◆ **RECORD EXCERPTS**:
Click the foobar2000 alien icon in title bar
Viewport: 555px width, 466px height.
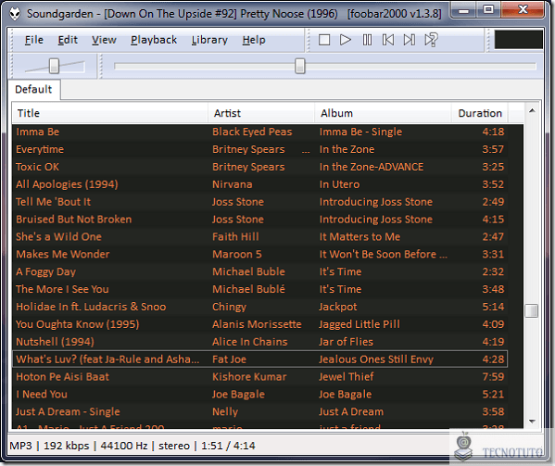tap(15, 14)
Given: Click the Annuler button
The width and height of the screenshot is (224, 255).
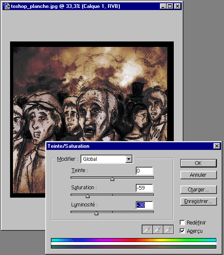Looking at the screenshot, I should [x=198, y=175].
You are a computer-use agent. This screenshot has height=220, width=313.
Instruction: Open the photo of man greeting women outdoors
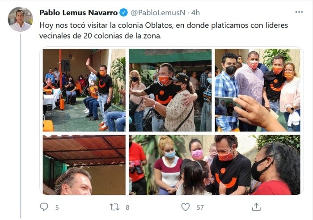[x=215, y=165]
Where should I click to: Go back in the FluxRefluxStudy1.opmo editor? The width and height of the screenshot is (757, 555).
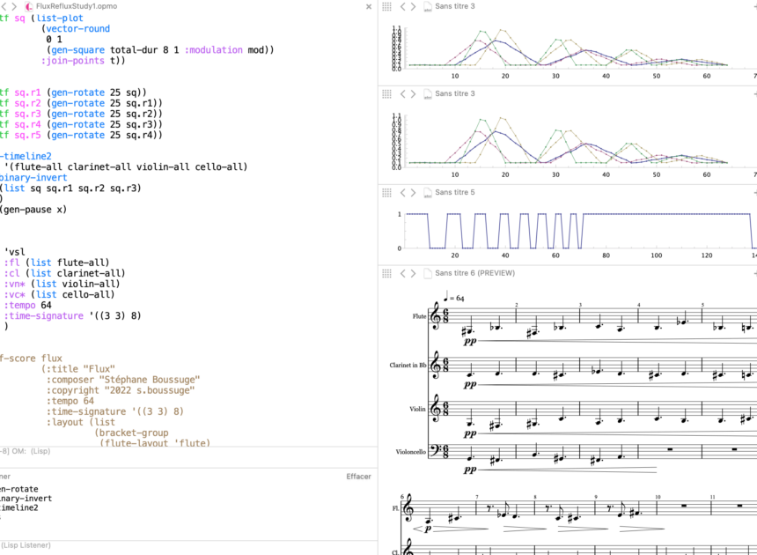click(4, 6)
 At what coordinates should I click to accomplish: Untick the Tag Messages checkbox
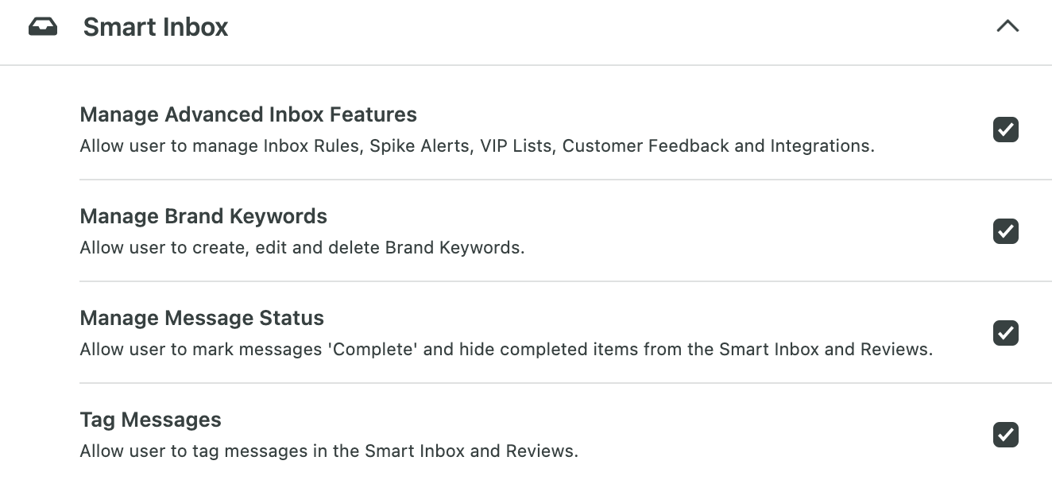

◆ **AIM OF THE TASK**: Omit the pictures, then quote the rest of the material above exactly.

◆ **PROBLEM SOLUTION**:
Click the foobar2000 alien icon in title bar
Viewport: 555px width, 466px height.
tap(15, 14)
Given: Click the Annuler button
The width and height of the screenshot is (224, 255).
Looking at the screenshot, I should [x=198, y=175].
You are a computer-use agent. This screenshot has height=220, width=313.
Instruction: Open the photo of man greeting women outdoors
[x=215, y=165]
Where should I click to: Go back in the FluxRefluxStudy1.opmo editor? The width and height of the screenshot is (757, 555).
click(4, 6)
 At what coordinates should I click to accomplish: Untick the Tag Messages checkbox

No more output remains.